[Target position records]
## begin
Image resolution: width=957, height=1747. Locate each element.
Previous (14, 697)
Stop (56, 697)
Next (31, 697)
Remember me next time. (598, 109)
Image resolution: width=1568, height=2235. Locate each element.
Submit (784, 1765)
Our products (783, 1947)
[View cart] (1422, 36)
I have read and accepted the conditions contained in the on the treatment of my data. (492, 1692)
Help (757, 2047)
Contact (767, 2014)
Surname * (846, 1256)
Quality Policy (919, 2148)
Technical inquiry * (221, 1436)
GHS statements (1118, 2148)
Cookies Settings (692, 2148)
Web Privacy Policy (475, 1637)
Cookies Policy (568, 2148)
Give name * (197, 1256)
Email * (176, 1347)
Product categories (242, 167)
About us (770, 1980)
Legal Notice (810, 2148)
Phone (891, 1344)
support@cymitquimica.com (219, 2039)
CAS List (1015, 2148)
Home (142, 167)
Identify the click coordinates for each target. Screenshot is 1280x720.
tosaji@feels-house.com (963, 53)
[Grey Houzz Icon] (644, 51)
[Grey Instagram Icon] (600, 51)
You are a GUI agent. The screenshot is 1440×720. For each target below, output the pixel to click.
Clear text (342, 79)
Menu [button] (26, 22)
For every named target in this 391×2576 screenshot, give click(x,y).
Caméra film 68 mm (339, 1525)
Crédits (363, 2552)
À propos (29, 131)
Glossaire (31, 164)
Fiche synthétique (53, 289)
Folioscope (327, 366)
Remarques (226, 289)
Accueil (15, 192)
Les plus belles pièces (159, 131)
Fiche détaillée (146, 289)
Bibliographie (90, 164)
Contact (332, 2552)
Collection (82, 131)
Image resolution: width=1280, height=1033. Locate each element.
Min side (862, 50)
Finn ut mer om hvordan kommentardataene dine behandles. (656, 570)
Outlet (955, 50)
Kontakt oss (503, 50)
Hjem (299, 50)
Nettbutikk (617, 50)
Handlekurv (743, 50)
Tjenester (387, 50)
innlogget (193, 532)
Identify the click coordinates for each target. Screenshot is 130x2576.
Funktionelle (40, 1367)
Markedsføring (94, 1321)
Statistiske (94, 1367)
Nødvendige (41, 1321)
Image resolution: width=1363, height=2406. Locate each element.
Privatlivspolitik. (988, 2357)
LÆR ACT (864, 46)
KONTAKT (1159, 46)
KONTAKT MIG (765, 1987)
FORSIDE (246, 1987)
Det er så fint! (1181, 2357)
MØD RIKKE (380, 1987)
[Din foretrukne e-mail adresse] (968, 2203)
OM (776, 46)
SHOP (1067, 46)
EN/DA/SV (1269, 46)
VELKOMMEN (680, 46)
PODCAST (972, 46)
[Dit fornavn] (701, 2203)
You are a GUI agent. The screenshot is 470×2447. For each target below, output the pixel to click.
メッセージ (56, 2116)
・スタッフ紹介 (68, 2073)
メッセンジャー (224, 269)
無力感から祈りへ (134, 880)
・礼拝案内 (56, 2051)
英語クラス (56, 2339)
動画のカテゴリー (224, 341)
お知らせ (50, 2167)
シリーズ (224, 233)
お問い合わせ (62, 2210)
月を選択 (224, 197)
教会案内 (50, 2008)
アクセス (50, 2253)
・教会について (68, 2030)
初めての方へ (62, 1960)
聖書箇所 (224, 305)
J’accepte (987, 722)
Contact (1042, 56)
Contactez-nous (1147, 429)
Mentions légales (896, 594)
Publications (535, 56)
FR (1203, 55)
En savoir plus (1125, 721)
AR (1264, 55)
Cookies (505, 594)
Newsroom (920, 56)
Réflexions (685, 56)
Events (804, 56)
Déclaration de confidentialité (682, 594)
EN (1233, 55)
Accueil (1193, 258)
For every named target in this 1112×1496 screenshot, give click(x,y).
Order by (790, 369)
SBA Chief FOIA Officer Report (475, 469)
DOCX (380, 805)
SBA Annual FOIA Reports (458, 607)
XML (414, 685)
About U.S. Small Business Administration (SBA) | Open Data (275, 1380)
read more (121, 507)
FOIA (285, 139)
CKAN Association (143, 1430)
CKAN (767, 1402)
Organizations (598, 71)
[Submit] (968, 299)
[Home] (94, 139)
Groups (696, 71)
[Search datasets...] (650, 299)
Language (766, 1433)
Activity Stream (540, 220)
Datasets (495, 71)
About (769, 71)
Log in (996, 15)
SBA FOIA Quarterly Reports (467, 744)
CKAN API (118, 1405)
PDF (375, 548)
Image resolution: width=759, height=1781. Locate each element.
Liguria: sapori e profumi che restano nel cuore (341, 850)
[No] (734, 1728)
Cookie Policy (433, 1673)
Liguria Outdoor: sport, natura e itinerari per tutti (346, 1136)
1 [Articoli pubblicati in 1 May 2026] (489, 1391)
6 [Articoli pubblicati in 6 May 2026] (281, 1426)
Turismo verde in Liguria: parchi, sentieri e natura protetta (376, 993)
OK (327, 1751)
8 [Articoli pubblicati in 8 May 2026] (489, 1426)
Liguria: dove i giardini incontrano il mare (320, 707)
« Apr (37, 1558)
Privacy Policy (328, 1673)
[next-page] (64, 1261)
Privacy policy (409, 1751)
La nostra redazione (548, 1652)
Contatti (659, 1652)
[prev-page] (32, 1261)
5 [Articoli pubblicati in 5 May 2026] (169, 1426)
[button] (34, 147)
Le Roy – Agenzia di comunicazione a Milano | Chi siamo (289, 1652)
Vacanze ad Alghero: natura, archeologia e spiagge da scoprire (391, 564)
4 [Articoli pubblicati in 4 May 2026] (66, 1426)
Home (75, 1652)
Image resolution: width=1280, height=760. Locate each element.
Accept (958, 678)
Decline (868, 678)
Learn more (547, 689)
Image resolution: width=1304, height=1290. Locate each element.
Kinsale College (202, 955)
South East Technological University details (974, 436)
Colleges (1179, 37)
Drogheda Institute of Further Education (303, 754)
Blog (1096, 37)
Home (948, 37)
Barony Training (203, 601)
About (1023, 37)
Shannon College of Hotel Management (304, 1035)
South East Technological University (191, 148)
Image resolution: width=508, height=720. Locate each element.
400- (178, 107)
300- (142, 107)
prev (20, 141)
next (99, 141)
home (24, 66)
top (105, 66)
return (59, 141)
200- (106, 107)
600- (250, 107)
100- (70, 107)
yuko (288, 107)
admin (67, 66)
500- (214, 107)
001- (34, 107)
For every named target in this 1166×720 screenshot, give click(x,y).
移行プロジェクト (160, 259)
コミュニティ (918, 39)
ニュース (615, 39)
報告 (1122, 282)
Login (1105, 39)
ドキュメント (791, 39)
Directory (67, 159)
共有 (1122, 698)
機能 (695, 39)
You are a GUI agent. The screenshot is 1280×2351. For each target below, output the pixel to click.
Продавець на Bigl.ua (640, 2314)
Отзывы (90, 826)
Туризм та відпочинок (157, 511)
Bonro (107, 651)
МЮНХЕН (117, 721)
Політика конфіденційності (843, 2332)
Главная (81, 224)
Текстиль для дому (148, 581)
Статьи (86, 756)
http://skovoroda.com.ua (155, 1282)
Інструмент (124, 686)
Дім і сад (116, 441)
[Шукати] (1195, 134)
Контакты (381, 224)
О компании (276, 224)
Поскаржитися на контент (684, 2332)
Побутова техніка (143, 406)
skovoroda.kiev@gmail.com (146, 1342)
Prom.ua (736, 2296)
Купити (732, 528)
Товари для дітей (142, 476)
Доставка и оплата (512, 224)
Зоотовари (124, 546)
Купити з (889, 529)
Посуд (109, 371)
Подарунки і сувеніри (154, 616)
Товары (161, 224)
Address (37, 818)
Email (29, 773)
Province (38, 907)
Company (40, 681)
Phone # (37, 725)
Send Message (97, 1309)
## end
**PROBLEM TO SOLVE:** Resize the part of the items that opens with the line containing "Отзывы (90, 826)" and closes with the last line of the items, both included. Write out each of those lines again in full, with every coordinate in the answers multiplied by 1.45 and rounded to a whole number, halves rounded up.

**THE COMPLETED TASK:**
Отзывы (131, 1198)
Туризм та відпочинок (228, 741)
Bonro (155, 944)
МЮНХЕН (170, 1045)
Політика конфіденційності (1222, 3381)
Главная (117, 325)
Текстиль для дому (215, 842)
Статьи (125, 1096)
http://skovoroda.com.ua (225, 1859)
Інструмент (180, 995)
Дім і сад (168, 639)
[Шукати] (1733, 194)
Контакты (552, 325)
О компании (400, 325)
Поскаржитися на контент (992, 3381)
Побутова техніка (207, 589)
skovoroda.kiev@gmail.com (212, 1946)
Prom.ua (1067, 3329)
Купити (1061, 766)
Товари для дітей (206, 690)
Доставка и оплата (742, 325)
Зоотовари (180, 792)
Купити з (1289, 767)
Посуд (158, 538)
Подарунки і сувеніри (223, 893)
Товары (233, 325)
Address (54, 1186)
Email (42, 1121)
Province (55, 1315)
Company (58, 987)
Phone # (54, 1051)
Send Message (141, 1898)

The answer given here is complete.